第92話 みんなで強くなろう
ニャンタと訓練するのは早朝と夕方にした。店に出る前に短時間だけ集中して特訓をする事にしたんだ。
「その代わりに全力勝負! しっかりとコンディションを整えておくんだよ」
「ニャー!」
ニャンタはとても嬉しそうだ。ニャンタ用の矢尻を準備する量を減らした。僕自身も無理をしない事にした。しっかりと休息を取って、いい訓練をしたいからね。

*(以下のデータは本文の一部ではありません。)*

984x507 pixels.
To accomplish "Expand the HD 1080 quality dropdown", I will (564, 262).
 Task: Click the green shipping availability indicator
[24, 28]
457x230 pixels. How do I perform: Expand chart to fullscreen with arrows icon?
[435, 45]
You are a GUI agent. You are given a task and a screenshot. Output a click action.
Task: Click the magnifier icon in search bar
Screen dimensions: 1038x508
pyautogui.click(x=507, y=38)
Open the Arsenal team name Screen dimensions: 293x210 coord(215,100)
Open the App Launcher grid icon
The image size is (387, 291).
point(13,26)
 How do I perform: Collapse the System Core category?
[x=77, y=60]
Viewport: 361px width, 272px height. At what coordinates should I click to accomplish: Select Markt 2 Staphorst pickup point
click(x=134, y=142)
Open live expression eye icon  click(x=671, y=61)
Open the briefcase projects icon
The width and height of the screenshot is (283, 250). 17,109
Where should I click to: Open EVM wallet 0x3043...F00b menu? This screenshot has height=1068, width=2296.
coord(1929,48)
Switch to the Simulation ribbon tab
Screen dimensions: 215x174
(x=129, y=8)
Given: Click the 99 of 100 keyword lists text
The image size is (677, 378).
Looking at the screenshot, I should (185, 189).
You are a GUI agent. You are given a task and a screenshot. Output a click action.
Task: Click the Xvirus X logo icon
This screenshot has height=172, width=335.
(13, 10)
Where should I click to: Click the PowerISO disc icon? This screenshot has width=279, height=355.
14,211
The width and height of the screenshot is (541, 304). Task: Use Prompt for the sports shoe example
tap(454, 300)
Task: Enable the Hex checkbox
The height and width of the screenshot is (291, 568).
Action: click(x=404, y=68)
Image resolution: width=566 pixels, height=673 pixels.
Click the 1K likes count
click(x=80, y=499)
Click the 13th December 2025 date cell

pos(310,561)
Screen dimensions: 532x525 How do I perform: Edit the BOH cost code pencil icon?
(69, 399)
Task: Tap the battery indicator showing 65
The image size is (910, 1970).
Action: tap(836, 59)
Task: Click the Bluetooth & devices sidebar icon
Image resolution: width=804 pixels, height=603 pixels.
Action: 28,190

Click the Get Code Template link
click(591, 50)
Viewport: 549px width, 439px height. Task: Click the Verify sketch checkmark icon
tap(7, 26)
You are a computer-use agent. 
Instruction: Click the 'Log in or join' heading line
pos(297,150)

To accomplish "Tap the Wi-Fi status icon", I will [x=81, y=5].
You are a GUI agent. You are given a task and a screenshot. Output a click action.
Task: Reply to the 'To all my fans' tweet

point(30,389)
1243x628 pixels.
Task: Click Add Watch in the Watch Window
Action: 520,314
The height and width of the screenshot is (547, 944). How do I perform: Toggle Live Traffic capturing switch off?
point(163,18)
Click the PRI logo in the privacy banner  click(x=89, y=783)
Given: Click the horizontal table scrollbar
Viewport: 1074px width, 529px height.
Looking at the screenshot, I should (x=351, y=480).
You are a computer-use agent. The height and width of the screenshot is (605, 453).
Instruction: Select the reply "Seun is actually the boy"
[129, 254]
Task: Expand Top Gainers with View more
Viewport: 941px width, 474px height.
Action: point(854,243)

ホクトさんがロビーに本棚を設置してくれた。ミンフィーの依頼で本を集めていたんだってさ。
ロビーの雰囲気に合った豪華な飾りの付いた本棚だ。
そこには『モンスター辞典』『魔法解説書』『生産レシピ集』『パーティー戦術指南書』の4冊が置かれていた。
どれも最新の本でとても貴重な物なんだって。当然だけど持ち出し禁止だね。これから少しずつ最新の本を増やしていく予定なんだってさ。
モンスター辞典をパラパラと軽く読み流してみた。
「あの大きな蜘蛛の名前はブラックスパイダーなんだ。攻撃の特徴とかドロップ品まで書いてあるや」
モンスターのランク毎に分けて書かれているのでとても見やすいな。挿絵まで付いているのでイメージもしやすい。これならスペシャルダンジョンで未知の敵に合っても戸惑う事が無いね。
この本とは別にギルドのみんなで共有ノートを書く事にした。スペシャルダンジョンの敵情報を書き込み、情報を共有する為だね。
「本に書いてある事と自分が感じた事に差がある場合があるわ。その辺をノートに書いてくれると嬉しいわね」
この共有ノートを提案したのはミンフィーだ。既にノートにはかなりの書き込みがしてあった。どうも自分なりにモンスター辞典が正しいのか検証していたみたいだ。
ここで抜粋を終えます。